• Aim of the task:
From the comment on ICO scams, copy word for word the passage starting with "The ICO scam" and going on through "the Ethereum crowdsale)".

• Reading text:
——

Found it on here a couple days, maybe weeks back.

------
apo
The SEC has missed the point entirely.

Savvy investors want proof that the ICO organizer is running a scam, and that
it has legs. The SEC has merely created a playbook, not a fraud deterrent.

The ICO scam is a genre of investor literature. As such certain obligatory
signs and conventions will be present:

\- the countdown (made its first big appearance with the Ethereum crowdsale)

\- use of the term "blockchain technology" in the opening paragraph

\- combining "blockchain technology" with a secondary domain (e.g. Travel)

\- the more non-obvious the match between "blockchain technology" and the
secondary domain, the better

\- focus on benefits, not features

\- describe a problem everyone recognizes (travel is expensive)

\- state the size of the market for solutions ($1.5 trillion)

——

• Information supplied:
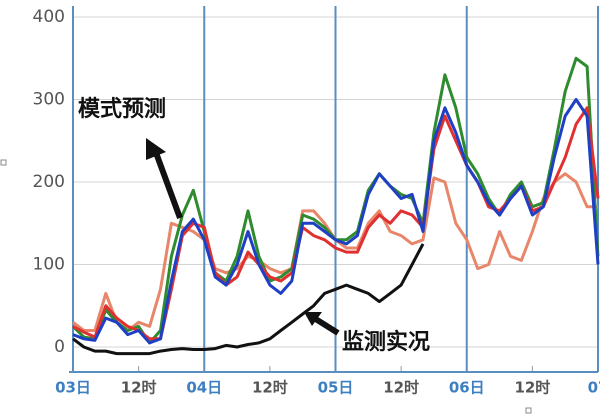  I want to click on y-tick-label: 200, so click(49, 182).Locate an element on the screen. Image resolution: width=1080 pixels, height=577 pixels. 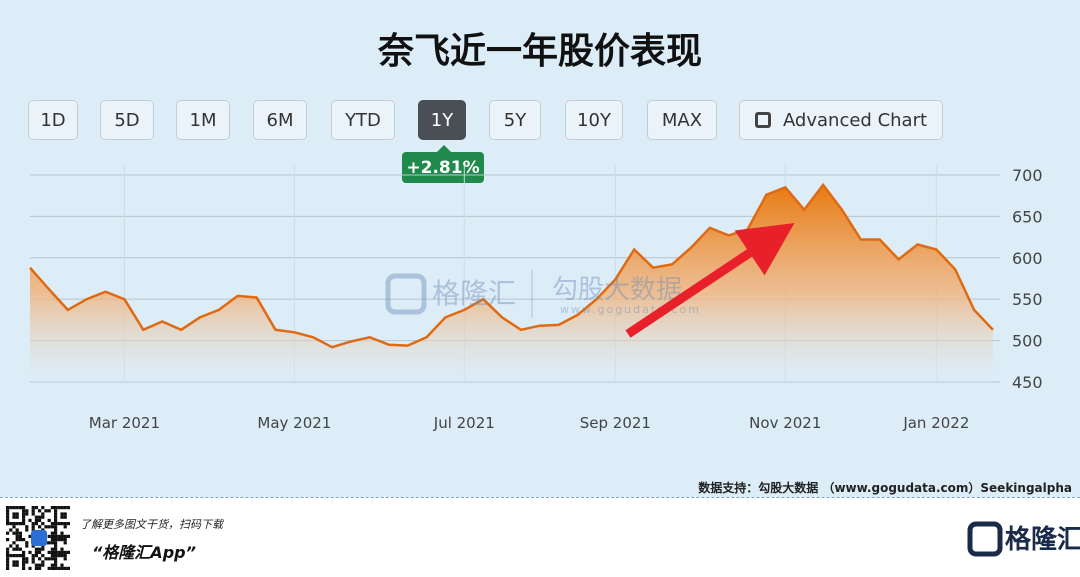
x-tick-label: Mar 2021 is located at coordinates (124, 423).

——

• Output for this task:
The ICO scam is a genre of investor literature. As such certain obligatory
signs and conventions will be present:

\- the countdown (made its first big appearance with the Ethereum crowdsale)